Томеш попал туда не из-за особых талантов, а просто так, почти случайно. Это казалось ему чудом, а чудеса происходят с определенной целью, в этом их отличие от событий обыкновенных, которые есть следствие причин. С такой иррациональной уверенностью и жил Томеш, пока не потерял и ее. Разочарование пришло почти сразу же после того, как он окончил Университет и попал в Старое Метро, главную клинику города. Люди один за другим гибли на его глазах, гибли страшно, а он ничего не мог сделать, даже не понимал толком, почему они погибают. Импатология относится к тем немногим отраслям медицины, работа в которых из-за невозможности помочь больному сводится к надзирательским функциям: излечившиеся бывают, но излеченных нет. Поэтому нет удовлетворения. Юношеский пыл скоро гаснет, люди погружаются в. информационную рутину, становятся раздражительными, ленивыми, каждый ищет способ оградить себя от чувства вины, чувства своей ненужности, винит других, окутывает свою деятельность секретами и лишними усложнениями, заумной терминологией, ложью. Они представляли собой сплоченный клан сухих, аккуратных, непроницаемых и болезненно ранимых людей, всеми средствами себя рекламирующий и скрывающий убогость того, что происходит внутри.
Томеш не понимал их. Он то восхищался ими, то презирал: доброта и злоба, самоотверженность и подлость, равнодушие и неосторожно приоткрытая глубокая боль, тупость и внезапная глубина суждений, и все в каждом. Да он просто боялся этих людей! По натуре не философ и не борец, он в конце концов не выдержал и ушел.
Он перебрался в отдел истории импатологии и занялся «бесперспективным» творчеством импатов, то есть творчеством, от которого отказалось даже искусство, но все же творчеством, и даже носящим иногда печать гениальности. И вот парадокс: Томеш прижился здесь, хотя прекрасно понимал, что история импатологии – тоже плод амбициозности ненавидимого им клана, еще один панцирь, скрывающий пустоту.
Унылый мечтатель, он всегда был уверен, что кончит жизнь рано и нехорошо. Он убедил себя, что, как ни остерегайся, в конце концов обязательно заразишься. Опасения сбылись, но, к своему удивлению, заразился Томеш не на работе, а скорее всего в ресторане, где они с женой обычно обедали. Потом он часто вспоминал об этом ужине, настойчиво перебирал все тогда происшедшее, но в голову приходили ничего не значащие подробности, а самого главного – откуда пришла зараза – он вспомнить не мог.
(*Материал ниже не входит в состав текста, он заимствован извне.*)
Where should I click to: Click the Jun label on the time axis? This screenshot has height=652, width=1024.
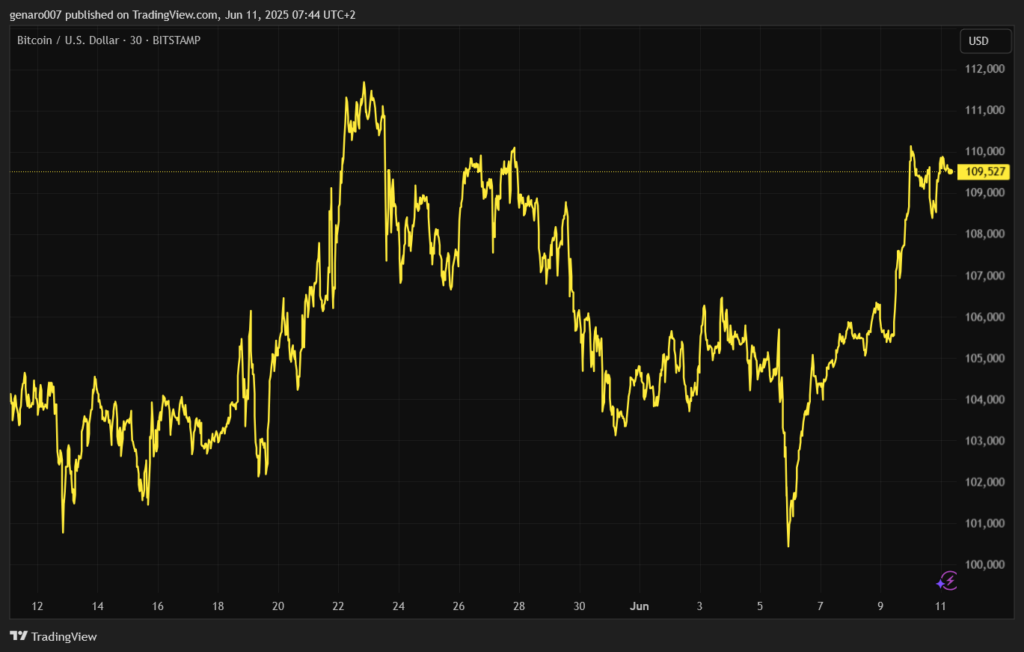coord(639,606)
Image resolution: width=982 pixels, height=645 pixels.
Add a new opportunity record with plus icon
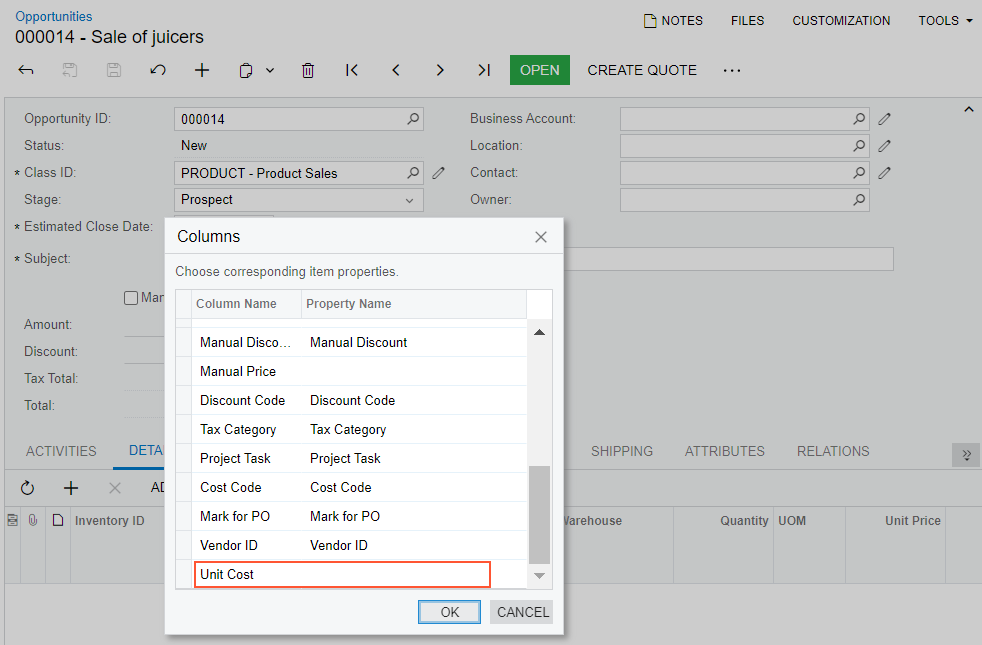[x=202, y=70]
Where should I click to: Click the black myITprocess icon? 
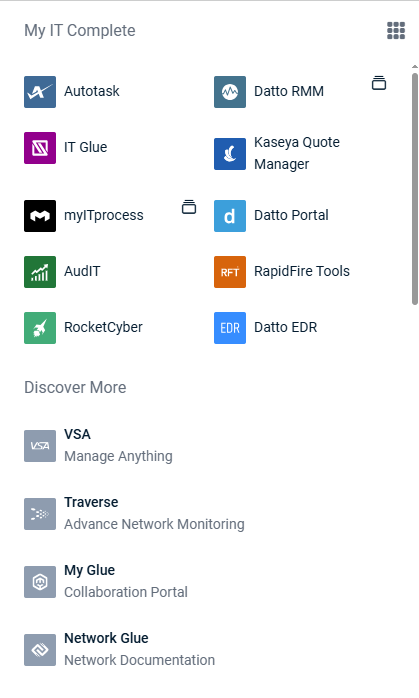pyautogui.click(x=40, y=216)
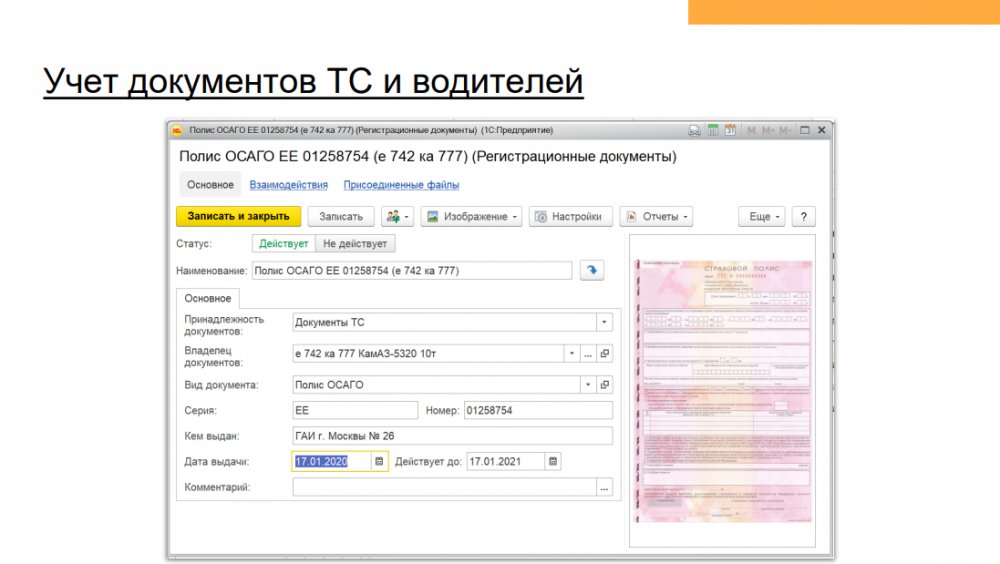Set status to Не действует
The image size is (1000, 564).
click(x=355, y=243)
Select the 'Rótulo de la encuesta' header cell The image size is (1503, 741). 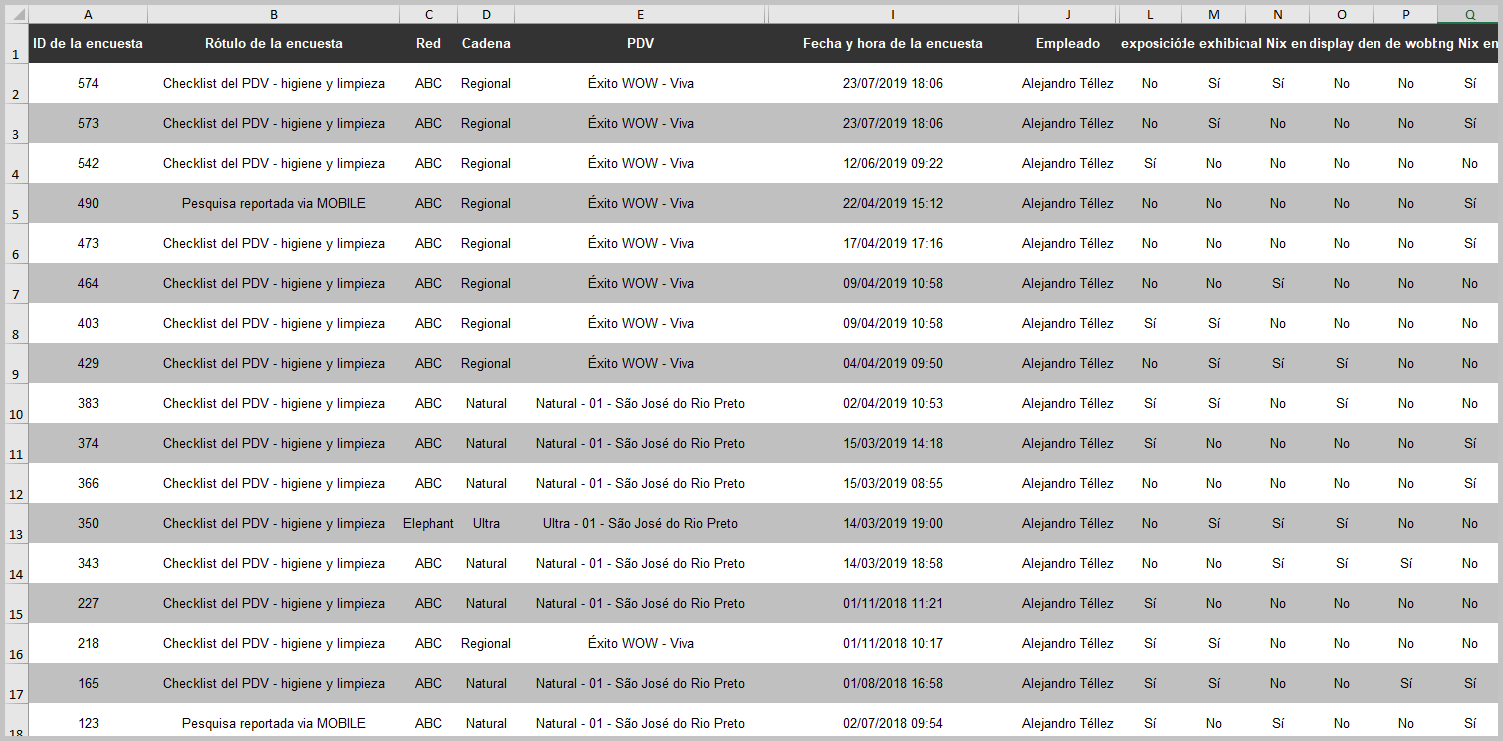coord(273,44)
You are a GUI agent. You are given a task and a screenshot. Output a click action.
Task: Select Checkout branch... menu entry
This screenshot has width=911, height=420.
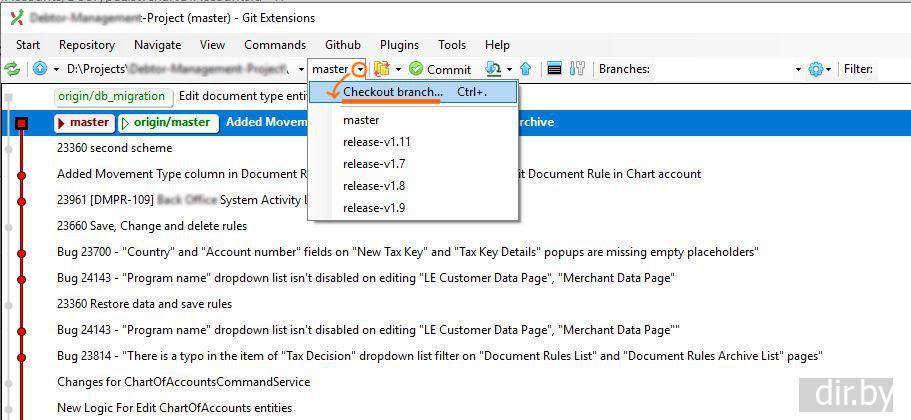click(392, 92)
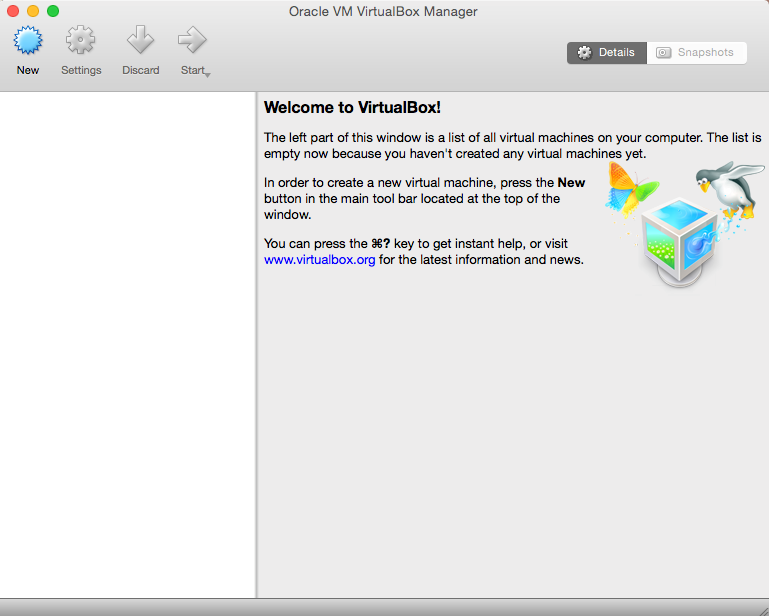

Многие импаты провидят будущее, иногда уже на второй стадии болезни, однако прошлого им понять не дано. У них есть только то, что попало в их память раньше.
Томеш сознавал, насколько это ненужно – искать виновного, но все-таки искал, подчиняясь, может быть, иррациональному приказу изнутри, из останков искалеченного подсознания, снова и снова, по кругу: мягкий посудный звон… вежливый говорок автомата… смешок в соседней кабине… густой запах пищи… мимолетная улыбка жены, вызванная удачной остротой… его преувеличенный восторг по поводу этой улыбки… одновременно мысль: у нее приказ даже в линии ушей!.. Жирный кусок хлеба на краю стола… рукопожатие… рукопожатие?! Нет, нет, не там… извилистый путь от стола к двери… потом блеск уличной травы… сразу видно, что здесь не бывает машин: там, где проезд разрешен, трава причесана в направлении движения и разлохмачена по центру… разговор о детях… усталость, подсвеченная листва, чей-то далекий смех, птичий гомон… казалось, идут они не по улице, а по нежно освещенному коридору… что-то комнатное.